(Items listed in a dataset)
########

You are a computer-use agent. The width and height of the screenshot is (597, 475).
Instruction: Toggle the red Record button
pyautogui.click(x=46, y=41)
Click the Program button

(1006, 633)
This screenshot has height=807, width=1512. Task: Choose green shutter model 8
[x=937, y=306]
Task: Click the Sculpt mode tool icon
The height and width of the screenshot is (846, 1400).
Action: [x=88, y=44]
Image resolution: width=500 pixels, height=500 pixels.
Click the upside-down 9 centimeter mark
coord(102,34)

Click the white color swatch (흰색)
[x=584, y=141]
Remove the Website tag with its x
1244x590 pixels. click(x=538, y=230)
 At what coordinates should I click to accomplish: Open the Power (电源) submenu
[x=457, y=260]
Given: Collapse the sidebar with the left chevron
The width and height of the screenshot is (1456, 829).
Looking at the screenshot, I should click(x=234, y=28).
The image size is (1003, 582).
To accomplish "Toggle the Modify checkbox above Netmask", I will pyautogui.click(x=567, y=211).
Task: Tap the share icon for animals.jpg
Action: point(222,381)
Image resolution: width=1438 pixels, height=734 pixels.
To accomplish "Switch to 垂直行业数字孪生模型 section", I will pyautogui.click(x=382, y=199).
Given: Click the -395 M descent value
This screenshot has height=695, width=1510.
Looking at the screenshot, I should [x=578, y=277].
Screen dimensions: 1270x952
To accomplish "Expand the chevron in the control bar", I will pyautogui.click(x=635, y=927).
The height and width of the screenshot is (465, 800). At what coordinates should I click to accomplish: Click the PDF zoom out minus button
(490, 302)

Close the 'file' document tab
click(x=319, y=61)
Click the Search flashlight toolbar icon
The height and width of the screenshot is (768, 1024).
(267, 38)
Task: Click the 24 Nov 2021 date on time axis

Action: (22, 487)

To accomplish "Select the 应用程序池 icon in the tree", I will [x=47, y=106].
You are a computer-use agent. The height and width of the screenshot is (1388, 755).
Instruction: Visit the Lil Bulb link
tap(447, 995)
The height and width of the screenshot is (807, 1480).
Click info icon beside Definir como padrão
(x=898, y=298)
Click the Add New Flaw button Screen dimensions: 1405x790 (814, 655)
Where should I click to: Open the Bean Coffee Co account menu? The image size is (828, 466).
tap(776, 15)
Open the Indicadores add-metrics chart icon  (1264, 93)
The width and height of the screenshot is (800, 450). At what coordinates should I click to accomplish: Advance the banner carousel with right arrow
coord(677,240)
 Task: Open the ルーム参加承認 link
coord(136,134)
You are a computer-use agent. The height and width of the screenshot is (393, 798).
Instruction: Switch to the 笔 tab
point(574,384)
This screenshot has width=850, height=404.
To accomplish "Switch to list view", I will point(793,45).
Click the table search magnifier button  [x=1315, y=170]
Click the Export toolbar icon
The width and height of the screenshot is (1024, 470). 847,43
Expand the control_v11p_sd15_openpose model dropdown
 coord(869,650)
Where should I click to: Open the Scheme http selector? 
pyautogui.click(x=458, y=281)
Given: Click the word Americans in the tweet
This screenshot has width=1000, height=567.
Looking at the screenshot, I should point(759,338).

########

Try it -> Faithfully copy every entry, leaving nothing out.

Exercise answer ->
You are a computer-use agent. The width and height of the screenshot is (597, 475).
Instruction: Toggle the red Record button
pyautogui.click(x=46, y=41)
Click the Program button

(1006, 633)
This screenshot has height=807, width=1512. Task: Choose green shutter model 8
[x=937, y=306]
Task: Click the Sculpt mode tool icon
The height and width of the screenshot is (846, 1400).
Action: [x=88, y=44]
Image resolution: width=500 pixels, height=500 pixels.
Click the upside-down 9 centimeter mark
coord(102,34)

Click the white color swatch (흰색)
[x=584, y=141]
Remove the Website tag with its x
1244x590 pixels. click(x=538, y=230)
 At what coordinates should I click to accomplish: Open the Power (电源) submenu
[x=457, y=260]
Given: Collapse the sidebar with the left chevron
The width and height of the screenshot is (1456, 829).
Looking at the screenshot, I should click(x=234, y=28).
The image size is (1003, 582).
To accomplish "Toggle the Modify checkbox above Netmask", I will pyautogui.click(x=567, y=211).
Task: Tap the share icon for animals.jpg
Action: point(222,381)
Image resolution: width=1438 pixels, height=734 pixels.
To accomplish "Switch to 垂直行业数字孪生模型 section", I will pyautogui.click(x=382, y=199).
Given: Click the -395 M descent value
This screenshot has height=695, width=1510.
Looking at the screenshot, I should [x=578, y=277].
Screen dimensions: 1270x952
To accomplish "Expand the chevron in the control bar", I will pyautogui.click(x=635, y=927).
The height and width of the screenshot is (465, 800). At what coordinates should I click to accomplish: Click the PDF zoom out minus button
(490, 302)

Close the 'file' document tab
click(x=319, y=61)
Click the Search flashlight toolbar icon
The height and width of the screenshot is (768, 1024).
(267, 38)
Task: Click the 24 Nov 2021 date on time axis

Action: (22, 487)

To accomplish "Select the 应用程序池 icon in the tree", I will [x=47, y=106].
You are a computer-use agent. The height and width of the screenshot is (1388, 755).
Instruction: Visit the Lil Bulb link
tap(447, 995)
The height and width of the screenshot is (807, 1480).
Click info icon beside Definir como padrão
(x=898, y=298)
Click the Add New Flaw button Screen dimensions: 1405x790 (814, 655)
Where should I click to: Open the Bean Coffee Co account menu? The image size is (828, 466).
tap(776, 15)
Open the Indicadores add-metrics chart icon  (1264, 93)
The width and height of the screenshot is (800, 450). At what coordinates should I click to accomplish: Advance the banner carousel with right arrow
coord(677,240)
 Task: Open the ルーム参加承認 link
coord(136,134)
You are a computer-use agent. The height and width of the screenshot is (393, 798).
Instruction: Switch to the 笔 tab
point(574,384)
This screenshot has width=850, height=404.
To accomplish "Switch to list view", I will point(793,45).
Click the table search magnifier button  [x=1315, y=170]
Click the Export toolbar icon
The width and height of the screenshot is (1024, 470). 847,43
Expand the control_v11p_sd15_openpose model dropdown
 coord(869,650)
Where should I click to: Open the Scheme http selector? 
pyautogui.click(x=458, y=281)
Given: Click the word Americans in the tweet
This screenshot has width=1000, height=567.
Looking at the screenshot, I should point(759,338).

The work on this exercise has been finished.